# Azure Batch Data Product — Pre-Development Framework

## Purpose

Define the rules of the Azure batch system before execution.

This document declares:

- What the system guarantees  
- What it explicitly does not attempt  
- What evidence must exist for a run to be considered valid  

This is a rulebook.  
It does not describe implementation details.

---

## System Overview

Execution flow:

Pipeline → Notebook → Runner (from `azure_batch_code.zip`) → ADLS

The runner performs:

1. Strict schema read
2. Fail-fast input contract validation
3. Minimal declared transforms
4. Deterministic metric computation
5. Run-scoped publication
6. Single run log creation

---

## Scope

### In Scope

- Full batch recompute of a finite historical dataset
- Azure Data Lake Storage Gen2
- Synapse Spark execution
- Run isolation using `run_id`
- Exactly six published metrics
- Single structured run log as evidence

### Out of Scope

- Streaming or incremental processing
- ML, forecasting, optimisation
- Performance tuning
- Hash-based determinism proofs
- Atomic staging frameworks
- Multiple evidence artifacts
- Cost estimation

This system is intentionally minimal.

---

## Core Guarantees

### 1. Contract-First Validation

Input must satisfy:

- Exact schema (no missing or extra columns)
- Required non-null fields
- Duplicate key rejection
- Score consistency rule
- Basic domain sanity

Any violation causes immediate failure.

No silent fixes.
No coercion.
No enrichment.

---

### 2. Deterministic Batch

Given the same input file, the system produces identical metric content.

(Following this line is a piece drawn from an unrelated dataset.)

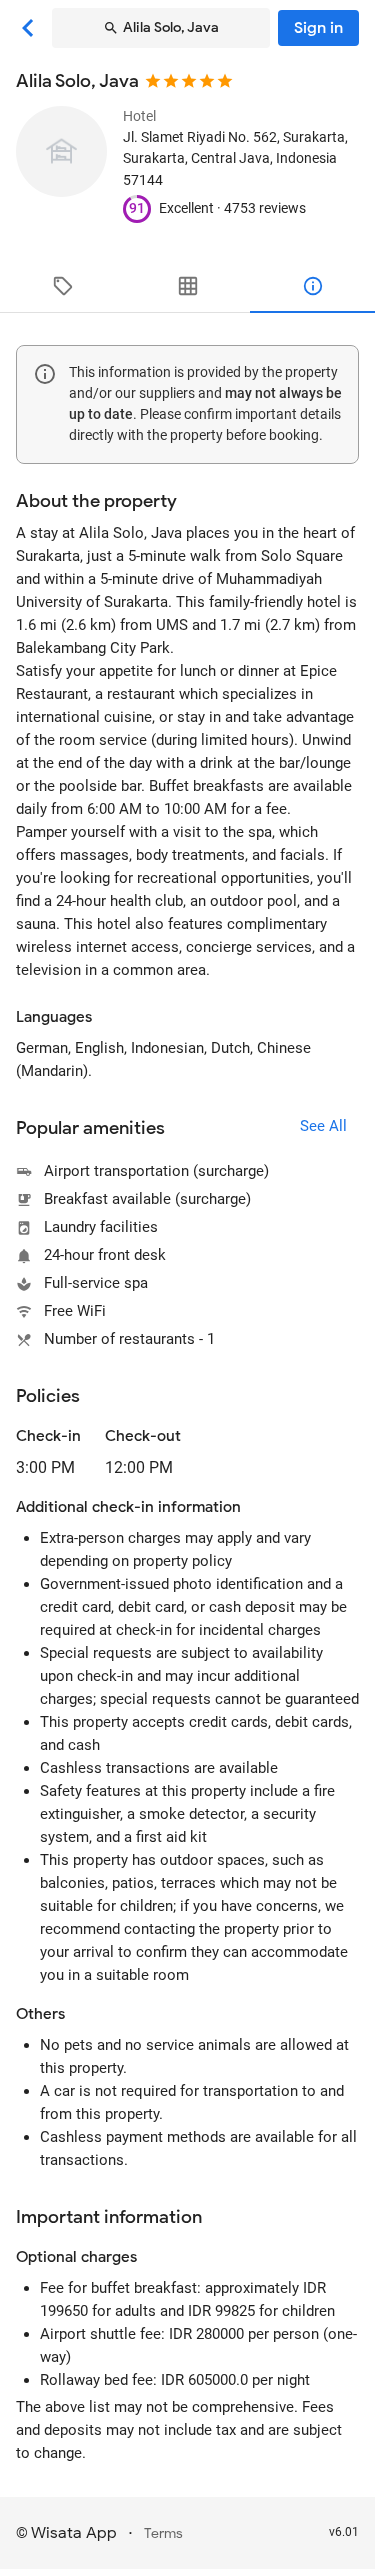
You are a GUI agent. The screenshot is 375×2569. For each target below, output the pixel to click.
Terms (163, 2533)
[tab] (62, 286)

Determinism is defined at the data level, not file-level ordering.

---

### 3. Reconciliation Invariant

The number of rows written to curated output must equal:

```
rows_read_raw
```

No rows are dropped.
No rows are imputed.

---

### 4. Played-Game Rule

Metrics are computed using only rows where:

```
score_home IS NOT NULL AND score_away IS NOT NULL
```

Scheduled/future games are excluded from metric computation but remain in curated output.

---

### 5. Metrics

Exactly six metrics are produced:

- M1 — Games played per team per season  
- M2 — Win / loss / tie counts per team per season  
- M3 — Points for and against per team per season  
- M4 — Total games per season  
- M5 — Regular vs playoff game counts per season  
- M6 — Neutral-venue game count per season  

No additional metrics exist in v1.

Any change requires a version bump.

---

### 6. Run Isolation

Each execution generates a unique:

```
run_id
```

All outputs are written under:

```
curated/run_id=<run_id>/
metrics/run_id=<run_id>/
logs/run_id=<run_id>/
```

No run overwrites another.

---

### 7. Publish Rule

If any step fails:

- The run status is recorded as `failed`
- Metric outputs for that run are deleted

Only successful runs retain published metrics.

---

## Evidence Model

Each run produces exactly one artifact:

```
logs/run_id=<run_id>/run.log
```

The run log contains:

- run_id  
- input_path  
- curated_path  
- metrics_root  
- metric list  
- rows_read_raw  
- rows_curated  
- per_metric_rows  
- status  
- failure_reason (if failed)

This file is the single source of truth.

If:

```
status = success
```

metrics exist and are considered published.

If:

```
status = failed
```

metrics for that run must not remain.

---

## Notebook Policy

Notebooks:

- Do not execute pipelines
- Do not recompute metrics
- Do not mutate data
- Only inspect existing artifacts

Evidence is inspection-only.

---

## Definition of Complete

The system satisfies this framework when:

- Input contract is enforced fail-fast
- Reconciliation invariant holds
- Exactly six metrics are produced
- Run isolation is respected
- A single run log is written
- Evidence aligns with outputs
- No claim exceeds what artifacts prove

---

## Design Philosophy

- Minimal complexity
- Deterministic logic
- Explicit guarantees
- Evidence over narrative
- No overengineering
- First-job ready with senior discipline

This framework governs all v1 Azure batch executions.